You know, in my mind, the main problem or the main challenge with AML, AML is my particular focus and interest, is chemotherapy resistance, right? So right now, maybe 50 to 60 percent of children who are diagnosed with AML will be cured. The other 40 percent, almost all of them will actually get into remission. But then six months later, a year later, two years later, the leukemia comes back. It’s the same leukemia. But it has often, we think, acquired the ability to survive chemotherapy. And so what we’re really trying to understand is how does that happen? And what are those changes or what are those processes that the leukemia cells can develop or enhance so that they can survive the chemotherapy once they grow back? Because now they have been they’ve proven themselves able to survive chemotherapy. It’s often really hard to get those patients back into remission. And so what we want to understand is what are those processes? Are there different vulnerabilities? Are there different targets biologically that we could develop drugs for that maybe we already have drugs for that we can use in the right way to eradicate that leukemia forever, right?

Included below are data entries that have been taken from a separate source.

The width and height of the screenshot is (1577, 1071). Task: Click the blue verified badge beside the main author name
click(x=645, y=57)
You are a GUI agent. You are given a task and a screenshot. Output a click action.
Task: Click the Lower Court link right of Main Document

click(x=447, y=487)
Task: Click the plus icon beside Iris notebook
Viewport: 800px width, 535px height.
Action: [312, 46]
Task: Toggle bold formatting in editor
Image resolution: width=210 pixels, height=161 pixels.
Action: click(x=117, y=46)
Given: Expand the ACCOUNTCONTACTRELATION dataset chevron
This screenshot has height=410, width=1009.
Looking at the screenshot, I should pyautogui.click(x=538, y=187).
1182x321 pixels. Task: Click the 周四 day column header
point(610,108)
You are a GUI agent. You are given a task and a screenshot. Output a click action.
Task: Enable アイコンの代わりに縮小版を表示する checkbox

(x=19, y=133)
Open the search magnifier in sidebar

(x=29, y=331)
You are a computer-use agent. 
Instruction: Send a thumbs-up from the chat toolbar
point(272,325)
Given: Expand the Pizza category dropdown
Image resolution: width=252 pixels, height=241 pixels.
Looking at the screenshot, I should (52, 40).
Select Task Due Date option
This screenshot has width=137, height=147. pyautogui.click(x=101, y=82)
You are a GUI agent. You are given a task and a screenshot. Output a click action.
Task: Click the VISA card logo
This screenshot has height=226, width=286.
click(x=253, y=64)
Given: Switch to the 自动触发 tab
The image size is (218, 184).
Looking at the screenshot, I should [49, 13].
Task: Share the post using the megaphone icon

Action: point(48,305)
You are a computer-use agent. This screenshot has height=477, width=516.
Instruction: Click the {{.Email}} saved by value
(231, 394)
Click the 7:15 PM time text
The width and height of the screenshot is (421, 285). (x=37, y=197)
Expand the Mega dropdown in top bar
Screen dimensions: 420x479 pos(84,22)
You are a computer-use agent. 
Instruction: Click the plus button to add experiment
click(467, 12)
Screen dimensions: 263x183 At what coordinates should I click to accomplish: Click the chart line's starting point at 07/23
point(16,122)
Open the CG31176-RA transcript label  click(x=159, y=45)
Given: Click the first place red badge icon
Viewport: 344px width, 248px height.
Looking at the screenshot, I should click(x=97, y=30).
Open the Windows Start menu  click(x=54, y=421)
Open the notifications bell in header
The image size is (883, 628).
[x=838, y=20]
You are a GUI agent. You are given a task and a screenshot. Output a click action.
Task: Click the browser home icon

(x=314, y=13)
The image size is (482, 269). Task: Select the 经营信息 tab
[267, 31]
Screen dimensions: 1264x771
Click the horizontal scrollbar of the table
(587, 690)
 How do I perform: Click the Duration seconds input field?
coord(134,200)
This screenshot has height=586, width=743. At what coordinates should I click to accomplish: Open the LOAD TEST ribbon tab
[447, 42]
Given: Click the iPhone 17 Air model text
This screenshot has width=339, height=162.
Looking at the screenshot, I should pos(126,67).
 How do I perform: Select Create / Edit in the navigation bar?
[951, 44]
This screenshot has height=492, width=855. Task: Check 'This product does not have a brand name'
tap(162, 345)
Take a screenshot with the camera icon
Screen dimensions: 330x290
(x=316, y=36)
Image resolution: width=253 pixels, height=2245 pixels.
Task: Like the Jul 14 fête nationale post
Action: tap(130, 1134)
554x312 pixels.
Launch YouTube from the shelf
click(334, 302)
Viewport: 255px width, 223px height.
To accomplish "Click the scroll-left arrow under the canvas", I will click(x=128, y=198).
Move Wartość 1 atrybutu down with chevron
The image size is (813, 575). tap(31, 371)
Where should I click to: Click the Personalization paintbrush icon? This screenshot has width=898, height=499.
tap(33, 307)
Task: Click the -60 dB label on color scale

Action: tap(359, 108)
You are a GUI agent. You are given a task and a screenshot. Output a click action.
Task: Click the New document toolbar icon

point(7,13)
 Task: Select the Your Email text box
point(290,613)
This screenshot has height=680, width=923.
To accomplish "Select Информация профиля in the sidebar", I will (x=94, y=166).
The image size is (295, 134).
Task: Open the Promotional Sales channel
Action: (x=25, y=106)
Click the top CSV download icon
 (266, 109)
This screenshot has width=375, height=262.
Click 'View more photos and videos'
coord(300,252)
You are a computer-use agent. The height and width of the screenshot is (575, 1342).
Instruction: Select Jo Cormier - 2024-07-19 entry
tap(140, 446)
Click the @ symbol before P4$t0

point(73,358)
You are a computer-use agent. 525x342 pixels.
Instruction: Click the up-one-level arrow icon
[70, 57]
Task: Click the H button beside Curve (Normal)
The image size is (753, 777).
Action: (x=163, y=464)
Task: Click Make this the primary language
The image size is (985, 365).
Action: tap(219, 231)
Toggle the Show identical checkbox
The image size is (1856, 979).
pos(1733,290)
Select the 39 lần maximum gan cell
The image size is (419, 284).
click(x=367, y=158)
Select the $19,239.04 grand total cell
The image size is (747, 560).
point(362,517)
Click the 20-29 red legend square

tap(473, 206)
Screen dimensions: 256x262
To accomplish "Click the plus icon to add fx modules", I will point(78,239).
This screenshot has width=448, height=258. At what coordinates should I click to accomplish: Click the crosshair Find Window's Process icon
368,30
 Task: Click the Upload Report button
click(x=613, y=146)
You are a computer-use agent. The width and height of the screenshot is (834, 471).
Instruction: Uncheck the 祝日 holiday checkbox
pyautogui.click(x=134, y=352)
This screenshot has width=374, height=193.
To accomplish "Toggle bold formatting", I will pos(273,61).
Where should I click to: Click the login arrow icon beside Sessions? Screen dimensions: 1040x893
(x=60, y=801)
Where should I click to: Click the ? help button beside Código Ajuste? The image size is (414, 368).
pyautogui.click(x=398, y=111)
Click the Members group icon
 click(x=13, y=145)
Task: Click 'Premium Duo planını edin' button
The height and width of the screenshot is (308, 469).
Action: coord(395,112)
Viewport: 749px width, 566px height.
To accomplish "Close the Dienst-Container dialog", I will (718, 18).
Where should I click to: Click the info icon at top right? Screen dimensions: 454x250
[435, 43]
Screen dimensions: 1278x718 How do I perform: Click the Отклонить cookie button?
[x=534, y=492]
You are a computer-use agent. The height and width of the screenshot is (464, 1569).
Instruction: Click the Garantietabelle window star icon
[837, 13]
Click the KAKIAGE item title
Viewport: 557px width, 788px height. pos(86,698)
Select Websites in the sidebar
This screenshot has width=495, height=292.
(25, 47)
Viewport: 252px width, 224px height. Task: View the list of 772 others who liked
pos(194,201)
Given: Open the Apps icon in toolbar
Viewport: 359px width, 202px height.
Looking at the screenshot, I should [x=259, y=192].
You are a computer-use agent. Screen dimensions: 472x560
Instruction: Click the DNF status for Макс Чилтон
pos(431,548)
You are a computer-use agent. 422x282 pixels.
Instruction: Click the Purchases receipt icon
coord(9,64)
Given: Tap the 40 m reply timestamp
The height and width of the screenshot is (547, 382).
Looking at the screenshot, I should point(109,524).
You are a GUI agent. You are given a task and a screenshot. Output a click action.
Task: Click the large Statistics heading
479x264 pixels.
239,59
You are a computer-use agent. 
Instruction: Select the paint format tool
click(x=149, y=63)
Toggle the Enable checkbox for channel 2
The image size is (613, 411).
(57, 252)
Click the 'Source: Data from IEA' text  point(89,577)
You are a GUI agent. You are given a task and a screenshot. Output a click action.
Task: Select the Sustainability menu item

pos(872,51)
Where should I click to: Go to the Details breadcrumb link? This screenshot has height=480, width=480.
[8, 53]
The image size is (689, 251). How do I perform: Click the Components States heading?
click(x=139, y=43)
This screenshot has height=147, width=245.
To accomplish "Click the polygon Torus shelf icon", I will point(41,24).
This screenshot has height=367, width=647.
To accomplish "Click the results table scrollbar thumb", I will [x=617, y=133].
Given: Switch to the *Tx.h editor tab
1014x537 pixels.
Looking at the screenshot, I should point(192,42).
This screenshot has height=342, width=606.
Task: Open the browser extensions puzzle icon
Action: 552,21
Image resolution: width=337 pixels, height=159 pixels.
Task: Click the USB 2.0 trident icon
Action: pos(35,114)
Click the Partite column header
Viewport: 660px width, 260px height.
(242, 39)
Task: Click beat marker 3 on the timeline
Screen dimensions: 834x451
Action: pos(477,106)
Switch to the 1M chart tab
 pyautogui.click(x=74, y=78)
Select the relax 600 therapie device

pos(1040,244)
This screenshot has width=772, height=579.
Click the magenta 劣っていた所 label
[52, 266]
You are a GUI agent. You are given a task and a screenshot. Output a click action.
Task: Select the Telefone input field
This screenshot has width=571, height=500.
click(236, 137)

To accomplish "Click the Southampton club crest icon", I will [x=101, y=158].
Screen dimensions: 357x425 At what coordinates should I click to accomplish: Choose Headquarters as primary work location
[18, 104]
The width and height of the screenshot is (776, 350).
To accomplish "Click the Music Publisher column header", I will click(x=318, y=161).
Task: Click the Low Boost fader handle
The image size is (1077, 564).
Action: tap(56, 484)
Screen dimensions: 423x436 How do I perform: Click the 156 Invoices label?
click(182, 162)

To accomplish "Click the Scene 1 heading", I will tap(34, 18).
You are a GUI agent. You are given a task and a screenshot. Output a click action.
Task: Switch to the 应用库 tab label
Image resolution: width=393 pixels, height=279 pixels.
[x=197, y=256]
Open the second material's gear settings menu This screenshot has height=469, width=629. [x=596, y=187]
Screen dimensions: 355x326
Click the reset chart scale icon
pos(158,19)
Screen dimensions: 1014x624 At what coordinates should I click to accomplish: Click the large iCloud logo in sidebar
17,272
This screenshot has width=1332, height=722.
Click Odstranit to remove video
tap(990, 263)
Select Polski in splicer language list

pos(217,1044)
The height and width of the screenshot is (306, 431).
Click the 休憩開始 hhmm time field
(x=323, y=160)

In ALL, one of the really hot therapies that we have right now is immunotherapy, right? We have antibodies that can help the immune system eradicate the leukemia. We have engineered T-cells. We call them CAR T-cells. It stands for chimeric antigen receptor T-cells. Those have really transformed the way that we treat relapsed ALL. So there’s a lot of interest in trying to build a strategy like that for AML. But there are challenges to that that don’t really apply to ALL. So there aren’t a lot of targets that really distinguish a malignant AML cell from a normal myeloid cell. And so there’s a lot of concern about toxicity. And also, these immunotherapies require the immune system to be at least somewhat functional. And in AML patients, oftentimes their immune system just really can’t participate, can’t help make those immunotherapy strategies successful. So I think that’s where a lot of the field is right now, is to try to figure out how to make these immunotherapies more successful in AML patients. There are lots of smart people working on that. So I think that’s a really exciting field right now. So many challenges make it seem overwhelming, but I have confidence that these brilliant people working on it are going to figure it out.